According to the Senate Rules Committee Analysis, on the other hand,
“A fundamental principle of zoning since the United States Supreme Court upheld an early zoning ordinance in 1926 (Village of Euclid v. Ambler Realty Co., 272 U.S. 365 (1926)) has been that allowing some uses in one area but prohibiting others can be integral to protecting the public welfare. Local governments have historically separated uses to avoid siting incompatible activities, such as agriculture and residential activity, near one another. It also mitigates potential public health issues, such as air pollution impacts from heavy industrial uses on nearby residents. SB 6 allows residential use on properties that are zoned instead for office and retail uses, and thereby contravenes this principle. It also undermines the planning decisions made by local officials, who established which uses are allowed and at what intensity. In addition, SB 6 allows relatively intense residential uses—up to 30 units an acre in some jurisdictions—on parcels that may have been set aside for lower intensity retail activities that don’t bring many customers to an area. This may pose a particular challenge for jurisdictions without the necessary infrastructure and services to meet the demands of new residents, which could particularly impact rural jurisdictions. Should the state allow this type of residential use in places where local governments have decided it isn’t appropriate?”
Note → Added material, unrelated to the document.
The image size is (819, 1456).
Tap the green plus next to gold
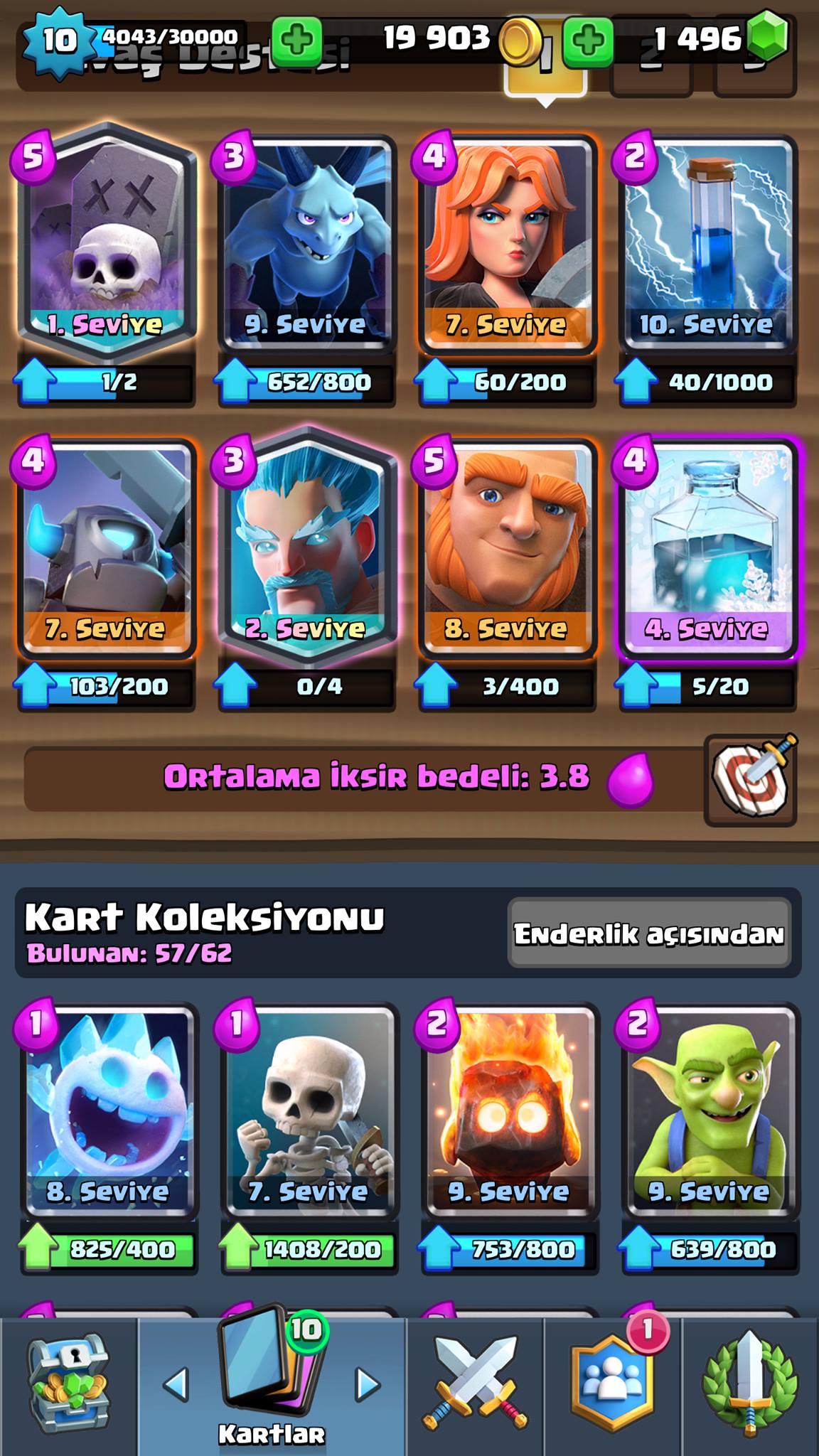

SB 6 will likely be used as leverage by developers for non-housing projects they’re trying to get entitled. As for actually building affordable housing, I’m not convinced SB 6 will be used. Prevailing wage and union labor is a nonstarter for most developers. Prevailing wage is far, far higher than minimum wage. For example, in Southern California the hourly rate for a drywall installer earning prevailing wage is $66.65.
It’s unfortunate, because rezoning dead malls for housing seems like a reasonable move to create more affordable housing with minimal impact on existing communities. There is nothing stopping local governments from doing it on their own without SB 6 through a community-based zoning code update process.